External review is one of several steps that comprise the appeal and review process of a claim. External review is performed after the appellant has exhausted the insurance company's internal review process without success.

Health Insurance Denial

A health insurance denial, also known as a claim denial, occurs when a health insurance company refuses to pay for some particular visit, service, or medication. In such a situation, the insurance company has denied the request from an individual. An insurer can refuse to pay for a wide variety of services, although such potential denials are usually outlined in the plan.

An insurer can refuse to pay for or cover a procedure after you have already had it done, or ahead of time during the pre-authorization process.

Once a particular claim is denied, then the external review process can be utilized.

Reasons for Denial

Understanding why a claim might be denied by a health care provider could help you to avoid a potentially difficult situation.

There are a myriad of different reasons that a health plan might deny payment for a particular service. Some reasons are simple and relatively easy to address, while others can be much more difficult.

Some common reasons for a potential health insurance denial include:

·  Mix-ups with paper work, such as misspellings or incorrect names. These are usually easy to identify and simple enough to fix. 

·  The insurance company thinks that the requested service is not medically necessary, thus they will not cover it.

This happens often with issues such as elective cosmetic surgery.

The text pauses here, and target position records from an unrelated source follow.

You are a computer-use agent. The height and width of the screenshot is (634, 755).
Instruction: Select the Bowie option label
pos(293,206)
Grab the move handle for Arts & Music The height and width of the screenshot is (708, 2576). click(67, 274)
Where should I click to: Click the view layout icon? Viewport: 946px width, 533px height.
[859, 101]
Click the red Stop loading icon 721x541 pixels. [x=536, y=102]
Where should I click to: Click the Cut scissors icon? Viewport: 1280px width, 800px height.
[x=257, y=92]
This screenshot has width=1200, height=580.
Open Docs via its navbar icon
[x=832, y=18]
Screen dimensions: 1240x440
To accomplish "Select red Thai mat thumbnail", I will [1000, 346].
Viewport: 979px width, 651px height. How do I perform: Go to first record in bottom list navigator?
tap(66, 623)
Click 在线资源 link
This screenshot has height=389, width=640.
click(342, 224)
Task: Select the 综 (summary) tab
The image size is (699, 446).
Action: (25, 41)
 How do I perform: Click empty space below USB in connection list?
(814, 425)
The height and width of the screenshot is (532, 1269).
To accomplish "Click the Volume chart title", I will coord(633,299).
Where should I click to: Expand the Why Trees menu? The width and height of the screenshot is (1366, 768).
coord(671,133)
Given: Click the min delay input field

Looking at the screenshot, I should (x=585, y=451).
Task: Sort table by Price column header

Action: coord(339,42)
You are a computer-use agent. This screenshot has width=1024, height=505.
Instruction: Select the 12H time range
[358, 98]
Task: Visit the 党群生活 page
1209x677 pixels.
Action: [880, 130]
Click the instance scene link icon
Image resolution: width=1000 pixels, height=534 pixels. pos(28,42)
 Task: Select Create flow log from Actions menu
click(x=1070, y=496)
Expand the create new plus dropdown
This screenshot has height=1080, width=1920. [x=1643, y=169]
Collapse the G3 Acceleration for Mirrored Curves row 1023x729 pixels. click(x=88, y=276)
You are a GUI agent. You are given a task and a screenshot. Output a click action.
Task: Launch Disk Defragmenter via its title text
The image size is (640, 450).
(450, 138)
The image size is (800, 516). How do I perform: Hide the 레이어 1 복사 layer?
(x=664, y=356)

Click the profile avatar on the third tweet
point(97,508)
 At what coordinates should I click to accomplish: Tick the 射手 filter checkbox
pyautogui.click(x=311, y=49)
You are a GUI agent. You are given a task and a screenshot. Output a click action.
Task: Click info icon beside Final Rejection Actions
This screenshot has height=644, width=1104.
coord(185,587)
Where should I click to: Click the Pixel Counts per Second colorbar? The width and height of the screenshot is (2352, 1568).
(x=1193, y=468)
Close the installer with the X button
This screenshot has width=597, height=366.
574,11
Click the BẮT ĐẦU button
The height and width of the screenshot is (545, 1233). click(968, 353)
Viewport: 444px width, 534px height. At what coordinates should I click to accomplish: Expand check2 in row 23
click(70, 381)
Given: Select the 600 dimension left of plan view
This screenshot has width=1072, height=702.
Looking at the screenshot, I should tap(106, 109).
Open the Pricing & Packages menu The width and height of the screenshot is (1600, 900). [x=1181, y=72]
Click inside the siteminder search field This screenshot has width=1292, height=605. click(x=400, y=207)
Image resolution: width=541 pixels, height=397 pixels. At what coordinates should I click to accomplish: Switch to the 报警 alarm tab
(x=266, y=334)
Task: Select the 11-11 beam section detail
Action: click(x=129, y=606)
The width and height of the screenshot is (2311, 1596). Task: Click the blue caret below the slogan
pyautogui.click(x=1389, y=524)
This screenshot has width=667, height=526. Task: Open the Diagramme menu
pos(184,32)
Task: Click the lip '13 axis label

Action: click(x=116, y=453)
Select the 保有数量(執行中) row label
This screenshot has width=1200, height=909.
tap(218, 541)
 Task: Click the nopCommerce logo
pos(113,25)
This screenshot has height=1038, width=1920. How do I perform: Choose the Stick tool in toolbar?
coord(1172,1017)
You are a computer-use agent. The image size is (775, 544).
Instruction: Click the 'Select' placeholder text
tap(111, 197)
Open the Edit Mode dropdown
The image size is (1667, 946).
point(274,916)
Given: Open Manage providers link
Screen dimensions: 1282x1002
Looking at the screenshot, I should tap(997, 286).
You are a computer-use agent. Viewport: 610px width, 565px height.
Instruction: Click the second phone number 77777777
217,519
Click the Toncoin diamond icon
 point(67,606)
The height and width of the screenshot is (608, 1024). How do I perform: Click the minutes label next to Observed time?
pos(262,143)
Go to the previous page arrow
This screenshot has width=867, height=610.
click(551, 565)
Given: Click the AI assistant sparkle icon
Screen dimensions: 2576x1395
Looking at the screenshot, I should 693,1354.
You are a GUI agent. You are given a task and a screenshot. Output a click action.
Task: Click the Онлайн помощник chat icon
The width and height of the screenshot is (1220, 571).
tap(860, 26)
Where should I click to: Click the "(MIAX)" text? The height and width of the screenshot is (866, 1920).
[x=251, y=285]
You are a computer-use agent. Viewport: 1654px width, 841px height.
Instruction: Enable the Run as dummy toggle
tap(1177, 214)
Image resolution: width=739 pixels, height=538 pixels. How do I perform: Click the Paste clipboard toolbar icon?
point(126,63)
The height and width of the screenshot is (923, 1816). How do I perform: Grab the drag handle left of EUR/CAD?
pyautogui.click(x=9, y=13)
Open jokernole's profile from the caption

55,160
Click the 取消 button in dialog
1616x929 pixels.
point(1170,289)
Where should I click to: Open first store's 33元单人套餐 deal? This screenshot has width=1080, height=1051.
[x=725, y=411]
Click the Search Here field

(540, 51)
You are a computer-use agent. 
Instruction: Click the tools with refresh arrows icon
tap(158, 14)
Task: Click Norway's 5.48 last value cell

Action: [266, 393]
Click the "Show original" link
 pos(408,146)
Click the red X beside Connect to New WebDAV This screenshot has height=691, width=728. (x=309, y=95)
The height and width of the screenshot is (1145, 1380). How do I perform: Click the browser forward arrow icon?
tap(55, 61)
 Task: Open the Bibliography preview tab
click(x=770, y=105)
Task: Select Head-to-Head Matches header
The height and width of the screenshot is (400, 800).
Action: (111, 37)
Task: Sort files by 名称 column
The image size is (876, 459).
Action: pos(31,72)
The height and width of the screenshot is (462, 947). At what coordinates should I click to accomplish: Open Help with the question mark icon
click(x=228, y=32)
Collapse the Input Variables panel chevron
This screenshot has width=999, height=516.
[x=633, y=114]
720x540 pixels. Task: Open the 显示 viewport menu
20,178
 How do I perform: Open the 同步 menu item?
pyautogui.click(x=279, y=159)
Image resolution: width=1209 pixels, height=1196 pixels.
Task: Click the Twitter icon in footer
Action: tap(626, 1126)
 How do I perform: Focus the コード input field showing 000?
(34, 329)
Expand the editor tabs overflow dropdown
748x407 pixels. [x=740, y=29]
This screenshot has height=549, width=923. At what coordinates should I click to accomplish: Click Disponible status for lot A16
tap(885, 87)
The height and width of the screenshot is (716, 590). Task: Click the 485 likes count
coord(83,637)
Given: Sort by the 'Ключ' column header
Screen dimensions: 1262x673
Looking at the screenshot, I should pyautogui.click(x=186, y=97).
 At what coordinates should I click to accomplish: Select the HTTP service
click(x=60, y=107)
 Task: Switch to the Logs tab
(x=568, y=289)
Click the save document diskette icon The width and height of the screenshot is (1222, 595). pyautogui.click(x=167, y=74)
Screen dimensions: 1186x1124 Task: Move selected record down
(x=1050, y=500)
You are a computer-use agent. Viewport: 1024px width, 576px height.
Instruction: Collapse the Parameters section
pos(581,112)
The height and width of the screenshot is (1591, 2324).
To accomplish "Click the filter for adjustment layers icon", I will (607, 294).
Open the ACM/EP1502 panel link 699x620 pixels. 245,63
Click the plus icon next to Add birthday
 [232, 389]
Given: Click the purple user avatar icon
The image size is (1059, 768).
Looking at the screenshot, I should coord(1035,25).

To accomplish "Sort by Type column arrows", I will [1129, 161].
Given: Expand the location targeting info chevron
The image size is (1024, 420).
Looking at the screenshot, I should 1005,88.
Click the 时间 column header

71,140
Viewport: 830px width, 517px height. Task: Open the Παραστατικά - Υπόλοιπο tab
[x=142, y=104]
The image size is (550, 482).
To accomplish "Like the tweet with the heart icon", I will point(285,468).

·  The insurance company may suggest a different, less expensive, option initially. Often, the originally requested service will be approved by the insurer if the less expensive option is tried first and ends up being unsuccessful.

·  The requested service is not a benefit that is covered in the plan.

·  Insufficient information is provided regarding the issue. It is up to the patient to provide as much information as possible as to why a particular course of action is needed.

·  If your plan requires you to get pre-authorization for a particular non-emergency test, but you have the test done anyway, without getting pre-authorization, your insurer then has the right to deny payment for that procedure.

Most, but not all, states sponsor an external review program. A fee of $25 to 50 may be required in some states. For more information, see the FAQ on How to Resolve a Claims Dispute.

Also Known As: External review is also commonly known as third-party review, or claim denial.